INSTRUCTION -> Copy out the lines below word for word, from the line with "Click the BOOP coin name" up to and including the line with "Action: click(986, 49)". Give only those lines and leave out the pictures.

** start TASK MATERIAL **

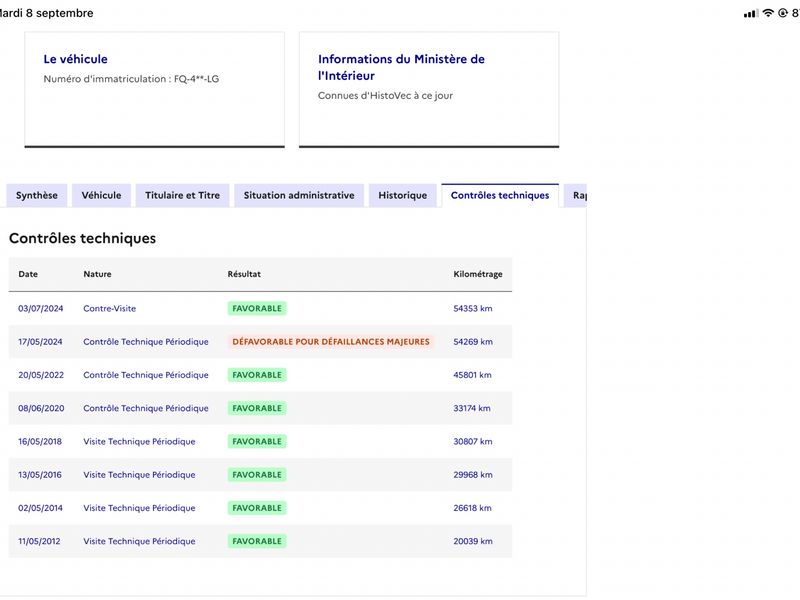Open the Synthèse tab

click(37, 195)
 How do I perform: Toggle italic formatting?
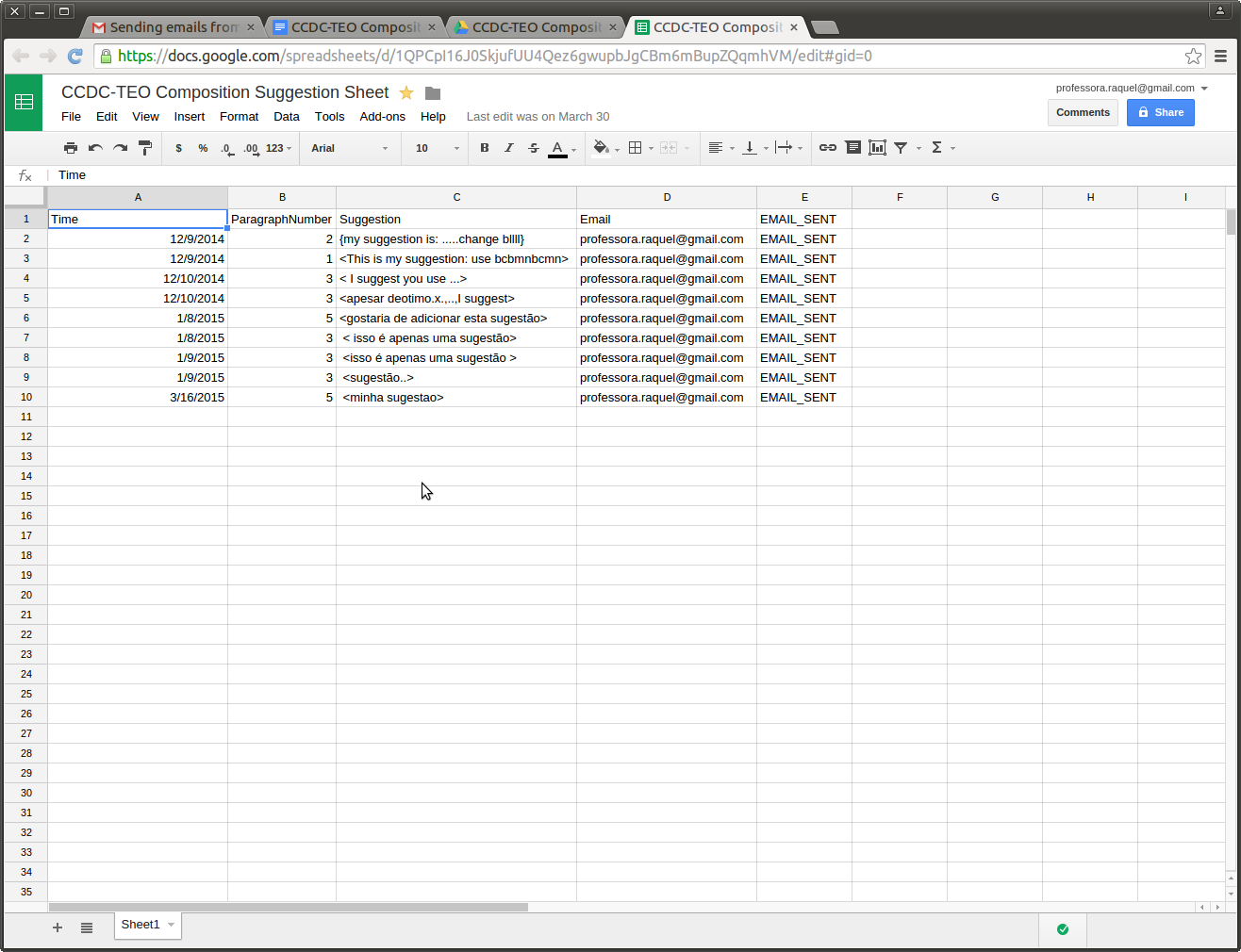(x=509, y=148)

** end TASK MATERIAL **
** start TASK MATERIAL **

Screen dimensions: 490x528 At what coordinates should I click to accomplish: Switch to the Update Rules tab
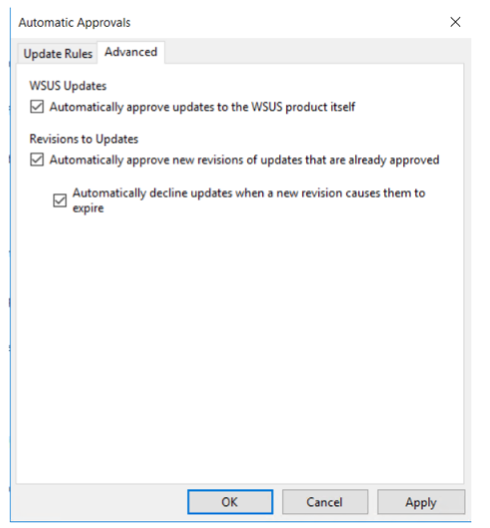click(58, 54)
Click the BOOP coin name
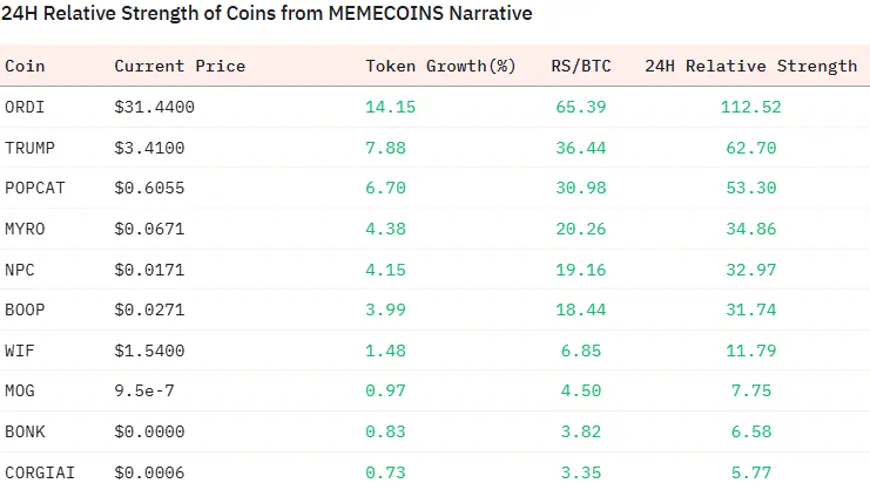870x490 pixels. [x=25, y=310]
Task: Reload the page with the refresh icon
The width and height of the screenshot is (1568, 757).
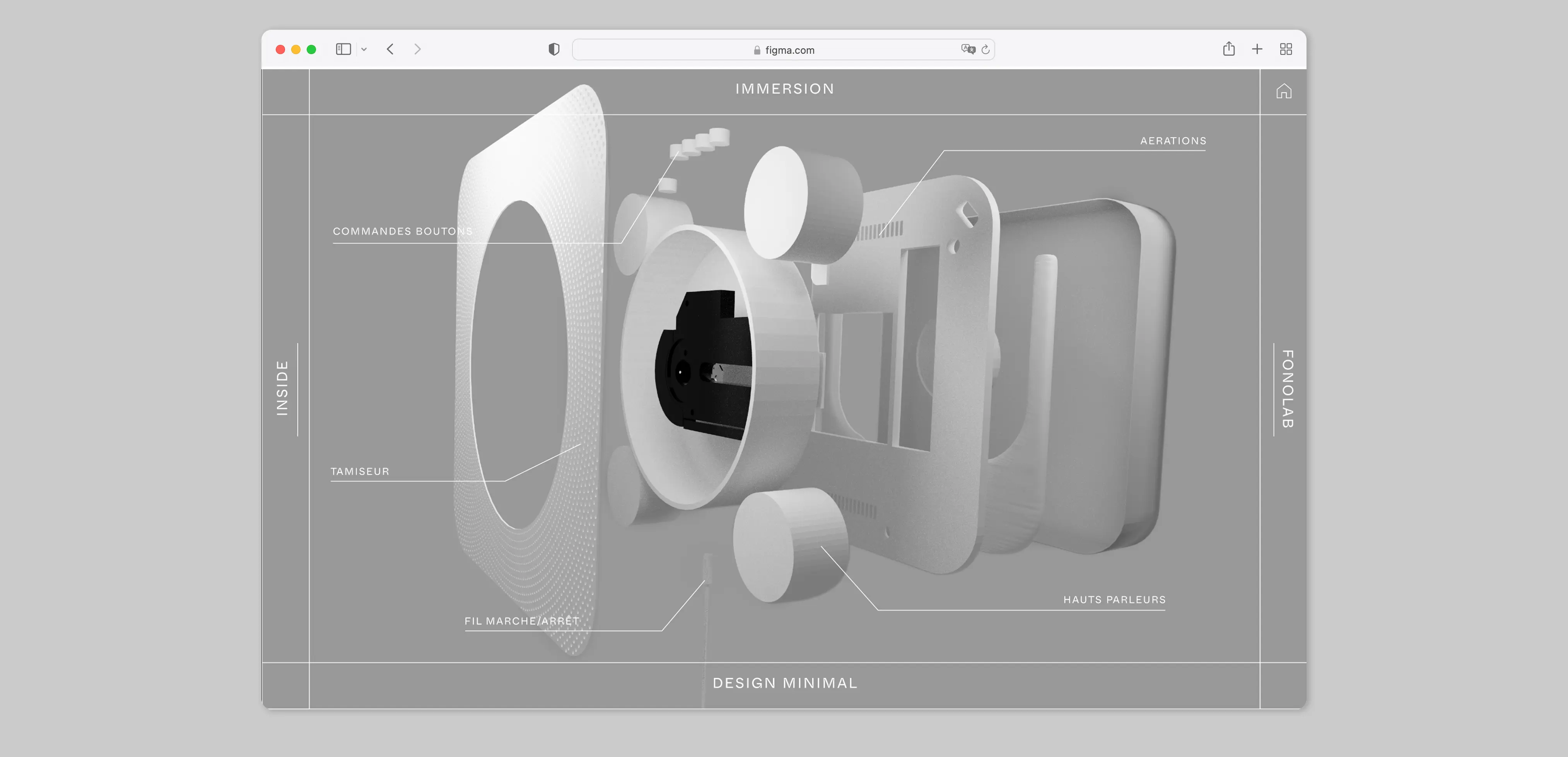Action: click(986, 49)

** end TASK MATERIAL **

EXERCISE OUTPUT ->
Click the BOOP coin name
870x490 pixels. [x=25, y=310]
Task: Reload the page with the refresh icon
The width and height of the screenshot is (1568, 757).
Action: click(986, 49)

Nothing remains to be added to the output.